The other day Dot provided me a helpful lesson. She’s no longer a kitten, but that doesn’t mean I can leave my tools where I drop them. Even if I’m in the middle of working on a project or swatch and need only a moment.
Earlier this week, I dropped a ball of yarn into the carry-all tote bag I keep nearby at almost all times. Sitting to type up some notes, my belief was that I’d return to swatching the yarn in a few minutes.
While I worked at the keyboard, Dot came into the studio, jumped onto my desk, and began demanding attention (and more treats). That morning she’d nudged my hand while I was shaking treats out and had a pile — an entire day’s worth — by 9am. So while giving her some chin scritches, I asked her to wait two minutes while I finished typing and then we’d play.
To my surprise, she hopped down and I didn’t think more about it. I was delighted that a cat might actually listen to me! It sounded as if she’d found something to do, there are toys strewn everywhere so I kept typing. Only as she started to move to the door did I realize what she was playing with.

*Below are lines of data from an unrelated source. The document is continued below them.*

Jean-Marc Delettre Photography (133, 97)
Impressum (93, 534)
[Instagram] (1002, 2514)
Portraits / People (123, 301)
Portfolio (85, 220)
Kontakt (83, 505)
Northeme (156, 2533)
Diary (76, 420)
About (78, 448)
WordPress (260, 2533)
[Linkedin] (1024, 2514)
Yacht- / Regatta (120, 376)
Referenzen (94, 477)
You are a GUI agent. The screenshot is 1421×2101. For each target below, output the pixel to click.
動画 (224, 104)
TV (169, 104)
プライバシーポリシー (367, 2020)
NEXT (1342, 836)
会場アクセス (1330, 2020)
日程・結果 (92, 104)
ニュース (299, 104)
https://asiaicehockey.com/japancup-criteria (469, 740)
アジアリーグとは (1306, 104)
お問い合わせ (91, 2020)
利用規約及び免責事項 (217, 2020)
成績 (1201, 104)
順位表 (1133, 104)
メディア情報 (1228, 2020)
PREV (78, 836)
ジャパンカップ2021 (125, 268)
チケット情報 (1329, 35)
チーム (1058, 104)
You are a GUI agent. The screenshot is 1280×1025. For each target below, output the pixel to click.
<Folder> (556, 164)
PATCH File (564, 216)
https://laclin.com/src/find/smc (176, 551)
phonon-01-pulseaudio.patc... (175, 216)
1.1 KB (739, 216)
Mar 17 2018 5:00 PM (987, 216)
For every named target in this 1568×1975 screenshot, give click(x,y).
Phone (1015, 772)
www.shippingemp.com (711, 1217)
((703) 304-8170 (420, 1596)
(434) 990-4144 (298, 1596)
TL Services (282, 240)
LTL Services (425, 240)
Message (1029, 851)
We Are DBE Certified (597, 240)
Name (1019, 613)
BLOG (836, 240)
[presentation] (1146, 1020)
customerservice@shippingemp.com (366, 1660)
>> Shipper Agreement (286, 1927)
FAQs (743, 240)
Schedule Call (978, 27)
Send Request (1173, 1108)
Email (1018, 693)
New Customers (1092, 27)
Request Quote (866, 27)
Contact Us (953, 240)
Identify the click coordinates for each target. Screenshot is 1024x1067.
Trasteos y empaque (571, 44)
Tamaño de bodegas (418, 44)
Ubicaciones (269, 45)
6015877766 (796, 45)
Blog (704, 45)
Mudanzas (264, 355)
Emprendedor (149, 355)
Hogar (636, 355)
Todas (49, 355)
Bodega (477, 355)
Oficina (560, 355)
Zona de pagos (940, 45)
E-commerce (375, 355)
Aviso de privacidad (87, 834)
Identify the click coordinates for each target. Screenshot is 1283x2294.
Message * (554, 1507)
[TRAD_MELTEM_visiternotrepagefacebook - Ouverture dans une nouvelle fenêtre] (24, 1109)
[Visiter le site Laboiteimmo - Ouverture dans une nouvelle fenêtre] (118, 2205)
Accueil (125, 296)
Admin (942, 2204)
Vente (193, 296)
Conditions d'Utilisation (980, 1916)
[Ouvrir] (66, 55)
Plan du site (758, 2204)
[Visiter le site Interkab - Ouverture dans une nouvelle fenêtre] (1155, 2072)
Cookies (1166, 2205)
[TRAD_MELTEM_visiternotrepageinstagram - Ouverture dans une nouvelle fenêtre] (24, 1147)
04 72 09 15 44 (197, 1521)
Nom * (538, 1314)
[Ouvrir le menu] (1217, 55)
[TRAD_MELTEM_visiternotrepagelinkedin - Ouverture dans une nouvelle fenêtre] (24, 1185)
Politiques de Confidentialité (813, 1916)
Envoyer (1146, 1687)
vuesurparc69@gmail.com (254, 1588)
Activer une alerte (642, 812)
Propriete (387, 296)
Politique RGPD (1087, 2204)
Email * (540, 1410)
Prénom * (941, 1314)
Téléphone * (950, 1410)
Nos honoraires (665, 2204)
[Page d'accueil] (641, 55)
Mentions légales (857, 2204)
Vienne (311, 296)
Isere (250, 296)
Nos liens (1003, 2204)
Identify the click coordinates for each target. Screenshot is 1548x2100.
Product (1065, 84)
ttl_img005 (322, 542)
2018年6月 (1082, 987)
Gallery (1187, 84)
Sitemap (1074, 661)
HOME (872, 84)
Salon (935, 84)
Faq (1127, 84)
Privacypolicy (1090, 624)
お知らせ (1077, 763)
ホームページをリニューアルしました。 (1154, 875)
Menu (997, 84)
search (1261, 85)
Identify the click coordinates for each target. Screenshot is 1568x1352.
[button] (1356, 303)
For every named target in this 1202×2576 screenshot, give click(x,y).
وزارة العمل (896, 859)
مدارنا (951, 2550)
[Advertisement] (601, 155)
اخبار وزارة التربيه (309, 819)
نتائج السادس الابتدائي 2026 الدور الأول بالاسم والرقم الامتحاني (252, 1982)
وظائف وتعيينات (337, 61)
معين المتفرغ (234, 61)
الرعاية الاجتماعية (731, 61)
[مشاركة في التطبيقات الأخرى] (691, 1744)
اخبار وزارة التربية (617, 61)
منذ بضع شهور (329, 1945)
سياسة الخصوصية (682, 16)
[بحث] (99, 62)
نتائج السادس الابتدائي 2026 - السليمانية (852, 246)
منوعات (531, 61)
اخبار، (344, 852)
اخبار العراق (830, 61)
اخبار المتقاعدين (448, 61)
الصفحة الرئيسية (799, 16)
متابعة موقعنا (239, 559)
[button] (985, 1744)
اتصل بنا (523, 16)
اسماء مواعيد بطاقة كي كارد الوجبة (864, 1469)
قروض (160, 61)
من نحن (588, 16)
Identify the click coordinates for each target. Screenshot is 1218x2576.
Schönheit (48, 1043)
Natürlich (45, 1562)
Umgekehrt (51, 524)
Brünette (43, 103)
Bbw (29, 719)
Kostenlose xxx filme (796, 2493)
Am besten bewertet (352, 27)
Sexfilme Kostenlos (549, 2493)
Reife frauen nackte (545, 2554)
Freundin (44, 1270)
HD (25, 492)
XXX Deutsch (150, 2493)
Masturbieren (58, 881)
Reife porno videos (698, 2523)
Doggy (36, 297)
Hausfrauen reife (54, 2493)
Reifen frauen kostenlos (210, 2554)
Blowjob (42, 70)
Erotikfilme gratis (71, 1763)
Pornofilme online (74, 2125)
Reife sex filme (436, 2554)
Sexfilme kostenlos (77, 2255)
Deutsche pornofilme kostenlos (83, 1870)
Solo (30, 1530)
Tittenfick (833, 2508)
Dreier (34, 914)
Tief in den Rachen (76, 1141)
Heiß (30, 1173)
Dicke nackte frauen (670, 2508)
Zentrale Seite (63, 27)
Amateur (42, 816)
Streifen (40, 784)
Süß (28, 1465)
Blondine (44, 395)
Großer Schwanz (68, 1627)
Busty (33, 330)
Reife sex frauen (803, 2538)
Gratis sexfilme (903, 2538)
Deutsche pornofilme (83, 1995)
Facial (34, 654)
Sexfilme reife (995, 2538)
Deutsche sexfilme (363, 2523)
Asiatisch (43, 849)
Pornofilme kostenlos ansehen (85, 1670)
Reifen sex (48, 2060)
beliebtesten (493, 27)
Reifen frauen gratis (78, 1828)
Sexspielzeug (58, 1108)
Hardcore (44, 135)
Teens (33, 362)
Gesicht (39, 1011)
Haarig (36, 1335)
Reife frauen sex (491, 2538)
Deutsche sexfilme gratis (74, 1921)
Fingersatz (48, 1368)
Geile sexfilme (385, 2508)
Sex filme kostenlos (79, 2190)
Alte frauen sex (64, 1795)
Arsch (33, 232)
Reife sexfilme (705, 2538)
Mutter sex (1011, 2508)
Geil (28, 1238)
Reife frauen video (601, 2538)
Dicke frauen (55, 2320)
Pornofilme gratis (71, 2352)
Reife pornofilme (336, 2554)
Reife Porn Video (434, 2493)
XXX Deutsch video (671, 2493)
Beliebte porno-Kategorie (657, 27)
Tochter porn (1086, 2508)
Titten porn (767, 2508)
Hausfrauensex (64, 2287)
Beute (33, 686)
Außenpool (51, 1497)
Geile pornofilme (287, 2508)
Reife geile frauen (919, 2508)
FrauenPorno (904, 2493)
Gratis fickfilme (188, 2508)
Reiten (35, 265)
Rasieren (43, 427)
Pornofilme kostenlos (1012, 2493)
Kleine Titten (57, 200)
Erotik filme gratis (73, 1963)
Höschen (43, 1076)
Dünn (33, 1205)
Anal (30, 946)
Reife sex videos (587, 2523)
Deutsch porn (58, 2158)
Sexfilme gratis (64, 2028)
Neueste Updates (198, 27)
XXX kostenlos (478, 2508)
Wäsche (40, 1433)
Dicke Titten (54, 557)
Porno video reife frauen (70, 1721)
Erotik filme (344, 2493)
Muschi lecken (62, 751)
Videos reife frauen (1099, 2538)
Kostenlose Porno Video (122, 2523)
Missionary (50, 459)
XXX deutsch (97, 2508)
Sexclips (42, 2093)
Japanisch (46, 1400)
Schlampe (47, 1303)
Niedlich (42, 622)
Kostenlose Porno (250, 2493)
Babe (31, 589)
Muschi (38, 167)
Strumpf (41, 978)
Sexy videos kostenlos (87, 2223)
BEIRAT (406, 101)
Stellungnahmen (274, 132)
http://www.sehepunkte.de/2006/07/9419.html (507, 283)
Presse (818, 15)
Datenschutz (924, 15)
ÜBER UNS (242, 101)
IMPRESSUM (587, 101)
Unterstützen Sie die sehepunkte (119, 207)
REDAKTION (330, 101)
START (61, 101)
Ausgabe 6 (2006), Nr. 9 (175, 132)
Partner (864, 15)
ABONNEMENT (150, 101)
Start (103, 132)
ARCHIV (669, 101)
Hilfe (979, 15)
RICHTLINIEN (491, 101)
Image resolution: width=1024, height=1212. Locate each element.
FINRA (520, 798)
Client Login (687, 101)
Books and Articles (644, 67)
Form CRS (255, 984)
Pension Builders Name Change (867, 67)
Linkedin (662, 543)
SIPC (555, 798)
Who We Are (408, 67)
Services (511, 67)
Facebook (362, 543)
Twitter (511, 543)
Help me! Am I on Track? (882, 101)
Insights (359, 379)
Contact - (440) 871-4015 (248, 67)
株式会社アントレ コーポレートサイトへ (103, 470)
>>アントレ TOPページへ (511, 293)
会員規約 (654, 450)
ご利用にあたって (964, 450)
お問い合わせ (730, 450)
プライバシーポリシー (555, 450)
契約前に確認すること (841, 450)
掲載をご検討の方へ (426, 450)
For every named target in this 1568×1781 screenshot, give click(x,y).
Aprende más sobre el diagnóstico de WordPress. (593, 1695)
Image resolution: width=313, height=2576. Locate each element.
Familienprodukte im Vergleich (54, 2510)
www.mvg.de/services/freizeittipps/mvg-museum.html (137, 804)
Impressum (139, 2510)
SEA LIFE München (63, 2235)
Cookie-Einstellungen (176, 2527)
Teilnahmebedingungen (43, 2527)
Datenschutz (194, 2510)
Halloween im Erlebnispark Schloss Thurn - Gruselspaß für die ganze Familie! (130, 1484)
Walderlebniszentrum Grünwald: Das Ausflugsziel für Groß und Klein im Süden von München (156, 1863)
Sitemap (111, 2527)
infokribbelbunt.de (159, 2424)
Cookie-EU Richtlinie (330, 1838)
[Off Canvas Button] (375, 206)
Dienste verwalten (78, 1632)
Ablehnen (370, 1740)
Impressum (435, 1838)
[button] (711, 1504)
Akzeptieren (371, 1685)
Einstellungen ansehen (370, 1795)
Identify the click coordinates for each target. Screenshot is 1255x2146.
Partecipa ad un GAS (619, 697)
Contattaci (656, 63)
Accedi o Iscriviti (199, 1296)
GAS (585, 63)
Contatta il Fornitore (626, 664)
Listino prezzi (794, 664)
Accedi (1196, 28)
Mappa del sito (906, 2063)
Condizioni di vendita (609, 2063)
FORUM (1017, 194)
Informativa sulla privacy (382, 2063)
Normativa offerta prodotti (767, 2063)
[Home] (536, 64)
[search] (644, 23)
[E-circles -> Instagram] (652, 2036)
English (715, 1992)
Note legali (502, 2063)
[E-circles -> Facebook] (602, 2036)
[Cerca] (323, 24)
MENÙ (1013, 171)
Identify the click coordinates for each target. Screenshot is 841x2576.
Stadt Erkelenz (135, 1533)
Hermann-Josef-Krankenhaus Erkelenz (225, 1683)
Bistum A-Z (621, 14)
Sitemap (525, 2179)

The yarn I’d dropped into the tote. Without any project bag to keep it safe. I laughed as I wound it up and then went in search of her for some play and attention.
Later that afternoon she stole another ball of yarn out of a project bag I had open right next to me while crocheting a sample. Cheeky cat!
She can be well behaved.
But it seems to mostly be when she’s asleep.
3 Rules for Crocheting with Cats
These rules apply to cats and kittens. Kittens tend to be faster. Cats tend to be sneakier. You can also peruse my tip for knitting with kittens.
1. Put your tools away.
Keep stitch markers, darning needles, and scissors in secure locations.
2. Be mindful of where your current materials are.
A wobbling ball or cake can be very tempting, as can an open project bag. Yarn tickling an ear can result in a strand of yarn being chewed.
3. Celebrate positive behavior.
If you are looking for a toy to crochet, I recommend my quick to work up toy, Tail End. It only needs about 10-12 yards of a worsted weight yarn.
Fear Free Happy Homes offers advice on helping your pets live happy, healthy, full lives. (I took their course for shelter workers & volunteers and found it very helpful and thus expect this portion of their programming to be useful too.)